» Task prompt
Where the string "below" shows up in a line of the records, copy that line.

=== Records to use ===

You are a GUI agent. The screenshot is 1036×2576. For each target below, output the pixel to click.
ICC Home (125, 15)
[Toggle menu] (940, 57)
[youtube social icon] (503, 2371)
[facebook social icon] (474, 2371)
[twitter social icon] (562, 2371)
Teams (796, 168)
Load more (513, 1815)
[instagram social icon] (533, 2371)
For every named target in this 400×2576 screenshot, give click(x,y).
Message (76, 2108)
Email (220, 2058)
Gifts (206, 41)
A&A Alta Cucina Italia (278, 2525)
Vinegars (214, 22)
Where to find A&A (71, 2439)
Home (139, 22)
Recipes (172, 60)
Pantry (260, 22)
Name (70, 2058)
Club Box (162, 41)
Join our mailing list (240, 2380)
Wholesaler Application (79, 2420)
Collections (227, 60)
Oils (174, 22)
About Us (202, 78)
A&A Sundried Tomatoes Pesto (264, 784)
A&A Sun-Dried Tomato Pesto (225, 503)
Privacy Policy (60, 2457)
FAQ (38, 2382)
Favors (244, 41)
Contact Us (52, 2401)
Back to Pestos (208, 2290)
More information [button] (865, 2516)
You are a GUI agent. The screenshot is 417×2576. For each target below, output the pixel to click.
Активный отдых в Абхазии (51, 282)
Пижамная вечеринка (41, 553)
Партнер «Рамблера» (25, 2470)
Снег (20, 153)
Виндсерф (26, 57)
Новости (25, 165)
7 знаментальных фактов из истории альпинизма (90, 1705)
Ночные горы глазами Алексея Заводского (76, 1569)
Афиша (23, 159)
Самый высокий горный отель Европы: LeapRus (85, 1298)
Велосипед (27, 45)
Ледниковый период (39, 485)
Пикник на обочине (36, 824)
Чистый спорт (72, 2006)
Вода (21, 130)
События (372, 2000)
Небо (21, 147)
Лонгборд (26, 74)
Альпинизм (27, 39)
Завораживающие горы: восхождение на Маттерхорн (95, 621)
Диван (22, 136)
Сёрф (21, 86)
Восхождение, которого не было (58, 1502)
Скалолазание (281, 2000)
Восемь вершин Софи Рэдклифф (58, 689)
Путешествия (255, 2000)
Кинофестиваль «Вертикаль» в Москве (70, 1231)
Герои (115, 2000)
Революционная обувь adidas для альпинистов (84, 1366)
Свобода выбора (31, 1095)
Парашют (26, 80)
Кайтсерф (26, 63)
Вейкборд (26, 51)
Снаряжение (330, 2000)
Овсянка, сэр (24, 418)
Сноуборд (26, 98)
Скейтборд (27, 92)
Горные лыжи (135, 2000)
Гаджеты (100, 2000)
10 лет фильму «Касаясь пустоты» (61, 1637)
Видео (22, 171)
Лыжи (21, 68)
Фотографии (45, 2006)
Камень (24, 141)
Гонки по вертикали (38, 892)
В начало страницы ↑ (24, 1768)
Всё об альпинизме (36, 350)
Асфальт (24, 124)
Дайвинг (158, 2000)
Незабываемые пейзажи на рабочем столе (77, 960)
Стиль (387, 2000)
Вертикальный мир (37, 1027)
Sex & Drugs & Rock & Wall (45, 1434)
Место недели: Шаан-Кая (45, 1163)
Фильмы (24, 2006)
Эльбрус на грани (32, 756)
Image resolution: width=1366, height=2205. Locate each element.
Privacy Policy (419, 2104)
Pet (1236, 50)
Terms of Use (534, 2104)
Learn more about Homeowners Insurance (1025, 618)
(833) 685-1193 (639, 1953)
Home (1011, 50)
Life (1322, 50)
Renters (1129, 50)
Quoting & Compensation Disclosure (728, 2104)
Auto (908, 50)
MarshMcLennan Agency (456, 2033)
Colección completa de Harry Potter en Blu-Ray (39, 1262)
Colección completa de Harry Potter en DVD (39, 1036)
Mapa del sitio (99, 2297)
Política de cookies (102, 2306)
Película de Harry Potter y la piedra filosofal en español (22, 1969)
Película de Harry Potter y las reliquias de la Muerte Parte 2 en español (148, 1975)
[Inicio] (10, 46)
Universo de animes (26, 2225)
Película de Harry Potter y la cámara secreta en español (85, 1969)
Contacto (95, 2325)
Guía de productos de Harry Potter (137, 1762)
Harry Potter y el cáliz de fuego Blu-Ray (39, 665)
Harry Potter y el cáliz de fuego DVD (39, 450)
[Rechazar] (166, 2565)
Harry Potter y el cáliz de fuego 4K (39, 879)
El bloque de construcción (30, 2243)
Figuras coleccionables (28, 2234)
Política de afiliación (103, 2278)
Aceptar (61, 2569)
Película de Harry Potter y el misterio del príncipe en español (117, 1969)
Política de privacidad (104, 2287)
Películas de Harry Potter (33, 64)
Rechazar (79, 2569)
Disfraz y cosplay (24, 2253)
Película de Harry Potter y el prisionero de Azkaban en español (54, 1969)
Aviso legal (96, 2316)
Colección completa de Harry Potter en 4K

===

» The answer
You are a GUI agent. The screenshot is 1036×2576. For each target below, output the pixel to click.
You are a GUI agent. The screenshot is 417×2576. For each target below, output the pixel to click.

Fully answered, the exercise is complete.